Saved data entries:
==============================

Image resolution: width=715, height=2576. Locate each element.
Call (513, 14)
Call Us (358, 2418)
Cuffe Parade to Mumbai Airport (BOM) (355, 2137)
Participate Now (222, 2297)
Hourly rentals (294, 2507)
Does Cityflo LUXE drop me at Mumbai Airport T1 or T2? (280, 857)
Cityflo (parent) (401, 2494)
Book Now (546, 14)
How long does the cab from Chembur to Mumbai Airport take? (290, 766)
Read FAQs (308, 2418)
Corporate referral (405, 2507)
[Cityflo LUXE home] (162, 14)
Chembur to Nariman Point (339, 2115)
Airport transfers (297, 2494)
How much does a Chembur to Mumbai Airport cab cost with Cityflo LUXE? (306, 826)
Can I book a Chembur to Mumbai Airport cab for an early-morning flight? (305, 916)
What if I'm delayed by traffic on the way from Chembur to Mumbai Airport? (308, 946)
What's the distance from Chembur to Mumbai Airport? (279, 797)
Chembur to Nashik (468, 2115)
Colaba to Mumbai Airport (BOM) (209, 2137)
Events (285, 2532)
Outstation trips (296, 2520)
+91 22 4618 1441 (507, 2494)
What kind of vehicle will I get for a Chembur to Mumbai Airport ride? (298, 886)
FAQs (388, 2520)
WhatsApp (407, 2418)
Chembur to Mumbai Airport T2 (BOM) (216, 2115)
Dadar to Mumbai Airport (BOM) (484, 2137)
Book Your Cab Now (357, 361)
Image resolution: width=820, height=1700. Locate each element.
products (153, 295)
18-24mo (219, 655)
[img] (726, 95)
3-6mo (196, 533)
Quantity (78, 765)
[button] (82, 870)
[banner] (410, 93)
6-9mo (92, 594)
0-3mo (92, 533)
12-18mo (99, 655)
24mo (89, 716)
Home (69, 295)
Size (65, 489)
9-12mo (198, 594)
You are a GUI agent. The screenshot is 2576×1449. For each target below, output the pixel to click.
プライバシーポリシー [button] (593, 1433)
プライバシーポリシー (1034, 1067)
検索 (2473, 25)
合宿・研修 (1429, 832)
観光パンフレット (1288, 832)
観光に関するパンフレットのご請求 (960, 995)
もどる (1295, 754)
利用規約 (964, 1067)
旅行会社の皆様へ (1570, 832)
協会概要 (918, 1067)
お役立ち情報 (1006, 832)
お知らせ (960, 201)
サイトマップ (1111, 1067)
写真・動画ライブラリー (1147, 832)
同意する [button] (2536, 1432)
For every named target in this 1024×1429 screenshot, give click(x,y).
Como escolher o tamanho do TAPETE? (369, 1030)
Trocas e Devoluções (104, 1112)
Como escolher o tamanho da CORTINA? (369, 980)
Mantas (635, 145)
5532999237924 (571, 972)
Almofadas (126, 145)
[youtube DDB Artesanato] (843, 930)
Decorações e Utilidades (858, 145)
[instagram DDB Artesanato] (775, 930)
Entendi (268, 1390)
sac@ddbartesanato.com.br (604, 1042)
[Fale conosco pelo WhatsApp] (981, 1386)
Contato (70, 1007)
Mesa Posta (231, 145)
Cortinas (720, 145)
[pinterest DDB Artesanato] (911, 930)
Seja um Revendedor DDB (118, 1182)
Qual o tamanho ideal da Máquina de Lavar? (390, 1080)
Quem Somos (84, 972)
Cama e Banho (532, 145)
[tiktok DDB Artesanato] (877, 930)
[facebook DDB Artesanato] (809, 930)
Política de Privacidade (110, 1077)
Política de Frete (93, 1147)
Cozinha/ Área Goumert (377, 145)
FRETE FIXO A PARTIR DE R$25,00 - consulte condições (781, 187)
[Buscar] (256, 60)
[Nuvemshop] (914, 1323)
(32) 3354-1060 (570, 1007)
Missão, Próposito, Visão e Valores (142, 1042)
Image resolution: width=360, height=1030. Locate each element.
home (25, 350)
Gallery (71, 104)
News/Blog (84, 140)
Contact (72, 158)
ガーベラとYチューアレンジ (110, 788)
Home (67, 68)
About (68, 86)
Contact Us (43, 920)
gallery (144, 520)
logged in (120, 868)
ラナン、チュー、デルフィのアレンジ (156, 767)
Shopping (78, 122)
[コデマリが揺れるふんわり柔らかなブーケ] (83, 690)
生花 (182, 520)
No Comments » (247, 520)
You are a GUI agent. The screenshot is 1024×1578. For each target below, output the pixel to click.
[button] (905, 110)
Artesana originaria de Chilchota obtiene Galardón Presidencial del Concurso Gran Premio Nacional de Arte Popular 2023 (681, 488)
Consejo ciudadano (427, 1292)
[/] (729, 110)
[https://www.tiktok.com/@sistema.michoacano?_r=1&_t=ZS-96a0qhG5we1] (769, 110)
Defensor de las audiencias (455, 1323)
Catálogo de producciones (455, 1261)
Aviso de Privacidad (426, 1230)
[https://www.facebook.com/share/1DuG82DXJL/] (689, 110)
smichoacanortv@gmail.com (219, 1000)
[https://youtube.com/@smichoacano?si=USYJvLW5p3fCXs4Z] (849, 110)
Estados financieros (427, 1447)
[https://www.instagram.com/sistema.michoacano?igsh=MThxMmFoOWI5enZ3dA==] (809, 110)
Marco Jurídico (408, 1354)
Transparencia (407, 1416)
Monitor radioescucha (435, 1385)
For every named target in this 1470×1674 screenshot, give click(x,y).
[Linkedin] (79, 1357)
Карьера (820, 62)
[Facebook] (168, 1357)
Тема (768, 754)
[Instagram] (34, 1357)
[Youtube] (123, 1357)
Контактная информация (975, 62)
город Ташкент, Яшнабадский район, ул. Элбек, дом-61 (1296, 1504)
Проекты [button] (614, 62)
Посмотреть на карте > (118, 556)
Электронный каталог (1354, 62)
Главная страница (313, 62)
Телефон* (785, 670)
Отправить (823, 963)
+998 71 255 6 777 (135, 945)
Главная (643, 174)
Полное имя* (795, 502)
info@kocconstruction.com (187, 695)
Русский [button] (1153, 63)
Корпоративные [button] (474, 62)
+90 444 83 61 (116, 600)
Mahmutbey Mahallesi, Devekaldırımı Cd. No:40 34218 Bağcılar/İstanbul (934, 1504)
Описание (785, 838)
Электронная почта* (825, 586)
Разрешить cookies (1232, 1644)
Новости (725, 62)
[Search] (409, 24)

==============================

» **Requirement**: Take the records shown above and output them again exactly.

» **Response area**:
Image resolution: width=715, height=2576. Locate each element.
Call (513, 14)
Call Us (358, 2418)
Cuffe Parade to Mumbai Airport (BOM) (355, 2137)
Participate Now (222, 2297)
Hourly rentals (294, 2507)
Does Cityflo LUXE drop me at Mumbai Airport T1 or T2? (280, 857)
Cityflo (parent) (401, 2494)
Book Now (546, 14)
How long does the cab from Chembur to Mumbai Airport take? (290, 766)
Read FAQs (308, 2418)
Corporate referral (405, 2507)
[Cityflo LUXE home] (162, 14)
Chembur to Nariman Point (339, 2115)
Airport transfers (297, 2494)
How much does a Chembur to Mumbai Airport cab cost with Cityflo LUXE? (306, 826)
Can I book a Chembur to Mumbai Airport cab for an early-morning flight? (305, 916)
What if I'm delayed by traffic on the way from Chembur to Mumbai Airport? (308, 946)
What's the distance from Chembur to Mumbai Airport? (279, 797)
Chembur to Nashik (468, 2115)
Colaba to Mumbai Airport (BOM) (209, 2137)
Events (285, 2532)
Outstation trips (296, 2520)
+91 22 4618 1441 (507, 2494)
What kind of vehicle will I get for a Chembur to Mumbai Airport ride? (298, 886)
FAQs (388, 2520)
WhatsApp (407, 2418)
Chembur to Mumbai Airport T2 (BOM) (216, 2115)
Dadar to Mumbai Airport (BOM) (484, 2137)
Book Your Cab Now (357, 361)
Image resolution: width=820, height=1700. Locate each element.
products (153, 295)
18-24mo (219, 655)
[img] (726, 95)
3-6mo (196, 533)
Quantity (78, 765)
[button] (82, 870)
[banner] (410, 93)
6-9mo (92, 594)
0-3mo (92, 533)
12-18mo (99, 655)
24mo (89, 716)
Home (69, 295)
Size (65, 489)
9-12mo (198, 594)
You are a GUI agent. The screenshot is 2576×1449. For each target below, output the pixel to click.
プライバシーポリシー [button] (593, 1433)
プライバシーポリシー (1034, 1067)
検索 (2473, 25)
合宿・研修 (1429, 832)
観光パンフレット (1288, 832)
観光に関するパンフレットのご請求 (960, 995)
もどる (1295, 754)
利用規約 (964, 1067)
旅行会社の皆様へ (1570, 832)
協会概要 (918, 1067)
お役立ち情報 (1006, 832)
お知らせ (960, 201)
サイトマップ (1111, 1067)
写真・動画ライブラリー (1147, 832)
同意する [button] (2536, 1432)
For every named target in this 1024×1429 screenshot, give click(x,y).
Como escolher o tamanho do TAPETE? (369, 1030)
Trocas e Devoluções (104, 1112)
Como escolher o tamanho da CORTINA? (369, 980)
Mantas (635, 145)
5532999237924 (571, 972)
Almofadas (126, 145)
[youtube DDB Artesanato] (843, 930)
Decorações e Utilidades (858, 145)
[instagram DDB Artesanato] (775, 930)
Entendi (268, 1390)
sac@ddbartesanato.com.br (604, 1042)
[Fale conosco pelo WhatsApp] (981, 1386)
Contato (70, 1007)
Mesa Posta (231, 145)
Cortinas (720, 145)
[pinterest DDB Artesanato] (911, 930)
Seja um Revendedor DDB (118, 1182)
Qual o tamanho ideal da Máquina de Lavar? (390, 1080)
Quem Somos (84, 972)
Cama e Banho (532, 145)
[tiktok DDB Artesanato] (877, 930)
[facebook DDB Artesanato] (809, 930)
Política de Privacidade (110, 1077)
Política de Frete (93, 1147)
Cozinha/ Área Goumert (377, 145)
FRETE FIXO A PARTIR DE R$25,00 - consulte condições (781, 187)
[Buscar] (256, 60)
[Nuvemshop] (914, 1323)
(32) 3354-1060 (570, 1007)
Missão, Próposito, Visão e Valores (142, 1042)
Image resolution: width=360, height=1030. Locate each element.
home (25, 350)
Gallery (71, 104)
News/Blog (84, 140)
Contact (72, 158)
ガーベラとYチューアレンジ (110, 788)
Home (67, 68)
About (68, 86)
Contact Us (43, 920)
gallery (144, 520)
logged in (120, 868)
ラナン、チュー、デルフィのアレンジ (156, 767)
Shopping (78, 122)
[コデマリが揺れるふんわり柔らかなブーケ] (83, 690)
生花 (182, 520)
No Comments » (247, 520)
You are a GUI agent. The screenshot is 1024×1578. For each target below, output the pixel to click.
[button] (905, 110)
Artesana originaria de Chilchota obtiene Galardón Presidencial del Concurso Gran Premio Nacional de Arte Popular 2023 (681, 488)
Consejo ciudadano (427, 1292)
[/] (729, 110)
[https://www.tiktok.com/@sistema.michoacano?_r=1&_t=ZS-96a0qhG5we1] (769, 110)
Defensor de las audiencias (455, 1323)
Catálogo de producciones (455, 1261)
Aviso de Privacidad (426, 1230)
[https://www.facebook.com/share/1DuG82DXJL/] (689, 110)
smichoacanortv@gmail.com (219, 1000)
[https://youtube.com/@smichoacano?si=USYJvLW5p3fCXs4Z] (849, 110)
Estados financieros (427, 1447)
[https://www.instagram.com/sistema.michoacano?igsh=MThxMmFoOWI5enZ3dA==] (809, 110)
Marco Jurídico (408, 1354)
Transparencia (407, 1416)
Monitor radioescucha (435, 1385)
For every named target in this 1470×1674 screenshot, give click(x,y).
[Linkedin] (79, 1357)
Карьера (820, 62)
[Facebook] (168, 1357)
Тема (768, 754)
[Instagram] (34, 1357)
[Youtube] (123, 1357)
Контактная информация (975, 62)
город Ташкент, Яшнабадский район, ул. Элбек, дом-61 (1296, 1504)
Проекты [button] (614, 62)
Посмотреть на карте > (118, 556)
Электронный каталог (1354, 62)
Главная страница (313, 62)
Телефон* (785, 670)
Отправить (823, 963)
+998 71 255 6 777 (135, 945)
Главная (643, 174)
Полное имя* (795, 502)
info@kocconstruction.com (187, 695)
Русский [button] (1153, 63)
Корпоративные [button] (474, 62)
+90 444 83 61 (116, 600)
Mahmutbey Mahallesi, Devekaldırımı Cd. No:40 34218 Bağcılar/İstanbul (934, 1504)
Описание (785, 838)
Электронная почта* (825, 586)
Разрешить cookies (1232, 1644)
Новости (725, 62)
[Search] (409, 24)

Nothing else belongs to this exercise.